Pernod Ricard Aims To Make Glenlivet World's No. 1 Malt
The company is pumping $14.7 million into Glenlivet to expand distilling capacity and storage/aging buildings. The investment is significant considering that many experts see an over-supply of whisky in the next five years.
The French group also markets blended whiskies Chivas Regal and Ballantine's. Those brands are recipes that rely on whiskies of different ages and from dozens of different distilleries. So, expanding production of those brands is easier than growing single-malt sales. To be called single-malt, though, the whisky must come from one distillery. A distillery such as Glenlivet blends its own whisky of different ages to create its "expressions," but they must all come from one distillery to be called "single-malt."

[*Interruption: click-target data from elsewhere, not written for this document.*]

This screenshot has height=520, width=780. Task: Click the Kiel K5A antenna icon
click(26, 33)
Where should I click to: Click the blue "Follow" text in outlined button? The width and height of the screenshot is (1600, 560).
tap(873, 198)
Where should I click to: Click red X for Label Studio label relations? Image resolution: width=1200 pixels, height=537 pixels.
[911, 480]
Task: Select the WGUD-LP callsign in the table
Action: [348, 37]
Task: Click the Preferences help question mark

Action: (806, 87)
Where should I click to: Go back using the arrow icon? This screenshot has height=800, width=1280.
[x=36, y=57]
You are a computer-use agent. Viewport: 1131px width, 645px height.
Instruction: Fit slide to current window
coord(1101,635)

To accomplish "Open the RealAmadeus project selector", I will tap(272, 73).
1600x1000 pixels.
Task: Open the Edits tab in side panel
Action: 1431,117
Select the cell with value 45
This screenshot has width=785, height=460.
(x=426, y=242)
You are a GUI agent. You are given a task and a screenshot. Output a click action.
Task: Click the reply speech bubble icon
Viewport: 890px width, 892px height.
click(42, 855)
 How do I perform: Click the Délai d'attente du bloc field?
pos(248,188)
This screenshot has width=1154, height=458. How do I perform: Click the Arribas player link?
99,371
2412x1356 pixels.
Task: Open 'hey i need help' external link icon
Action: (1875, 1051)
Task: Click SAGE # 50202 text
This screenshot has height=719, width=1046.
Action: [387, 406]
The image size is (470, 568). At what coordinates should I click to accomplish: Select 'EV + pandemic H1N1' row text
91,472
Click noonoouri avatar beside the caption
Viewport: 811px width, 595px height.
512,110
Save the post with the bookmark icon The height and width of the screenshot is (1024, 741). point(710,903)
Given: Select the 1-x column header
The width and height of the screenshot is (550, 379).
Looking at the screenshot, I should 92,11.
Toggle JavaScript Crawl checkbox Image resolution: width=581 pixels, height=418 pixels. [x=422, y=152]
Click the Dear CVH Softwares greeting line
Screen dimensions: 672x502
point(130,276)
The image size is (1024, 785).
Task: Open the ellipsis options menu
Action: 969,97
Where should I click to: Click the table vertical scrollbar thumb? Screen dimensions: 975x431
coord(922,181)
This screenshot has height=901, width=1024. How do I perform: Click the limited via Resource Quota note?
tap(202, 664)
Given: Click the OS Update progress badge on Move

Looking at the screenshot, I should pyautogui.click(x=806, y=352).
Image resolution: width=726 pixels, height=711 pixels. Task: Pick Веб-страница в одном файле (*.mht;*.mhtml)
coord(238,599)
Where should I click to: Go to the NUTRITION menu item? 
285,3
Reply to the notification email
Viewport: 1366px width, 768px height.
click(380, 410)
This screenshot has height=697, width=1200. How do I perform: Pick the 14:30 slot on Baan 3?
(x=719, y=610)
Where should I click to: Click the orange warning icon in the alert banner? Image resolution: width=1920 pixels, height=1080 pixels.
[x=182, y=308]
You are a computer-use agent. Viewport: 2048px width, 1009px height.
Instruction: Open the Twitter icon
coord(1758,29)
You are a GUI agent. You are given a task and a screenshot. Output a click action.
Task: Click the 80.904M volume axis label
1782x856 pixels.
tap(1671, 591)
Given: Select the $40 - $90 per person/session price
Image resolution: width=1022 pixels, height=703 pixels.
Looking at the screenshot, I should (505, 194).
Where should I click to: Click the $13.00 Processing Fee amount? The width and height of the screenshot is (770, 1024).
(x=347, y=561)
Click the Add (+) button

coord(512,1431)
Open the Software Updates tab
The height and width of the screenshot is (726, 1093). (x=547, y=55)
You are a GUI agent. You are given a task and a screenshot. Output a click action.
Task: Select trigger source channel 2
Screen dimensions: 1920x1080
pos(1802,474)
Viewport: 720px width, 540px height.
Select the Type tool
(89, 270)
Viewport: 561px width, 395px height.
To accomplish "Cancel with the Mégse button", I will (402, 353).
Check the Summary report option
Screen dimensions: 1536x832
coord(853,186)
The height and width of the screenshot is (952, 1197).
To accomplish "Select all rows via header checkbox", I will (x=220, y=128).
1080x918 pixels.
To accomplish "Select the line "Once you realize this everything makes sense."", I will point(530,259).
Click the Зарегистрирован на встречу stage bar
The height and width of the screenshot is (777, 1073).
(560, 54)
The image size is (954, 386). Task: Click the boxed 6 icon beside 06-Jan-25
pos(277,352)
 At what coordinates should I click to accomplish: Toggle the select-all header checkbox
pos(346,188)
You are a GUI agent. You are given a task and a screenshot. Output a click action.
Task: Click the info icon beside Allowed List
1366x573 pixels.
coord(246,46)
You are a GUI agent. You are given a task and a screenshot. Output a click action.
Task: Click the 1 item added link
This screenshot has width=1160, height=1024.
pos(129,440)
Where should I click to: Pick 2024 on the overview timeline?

The plan calls to grow Glenlivet sales by 75%, though it will be 2022 before the additional production can be bottled for its top selling 12-year old whisky.
Glenlivet sold almost 600,000 12-bottle cases in 2008, and would need to increase sales over 50-percent to overtake Glenfiddich, which is owned by William Grant, which sold 951,00 cases in 2008.
Christian Porta, Chairman and CEO of Pernod's whisky business describes Glenlivet as a $35-40 a bottle "affordable luxury." He says the company sees significant growth coming in developing markets like India, Taiwan and China, but also sees growth coming in mature markets like France and the U.S. when the world economy bounces back.
Pernod has reason to be bullish on Glenlivet. Since acquiring the Speyside distillery and distribution in 2001 from Seagram in 2001, it has nearly doubled sales. And while single-malts have grown about 3% over the last four years, Glenlivet has grown 9.3%.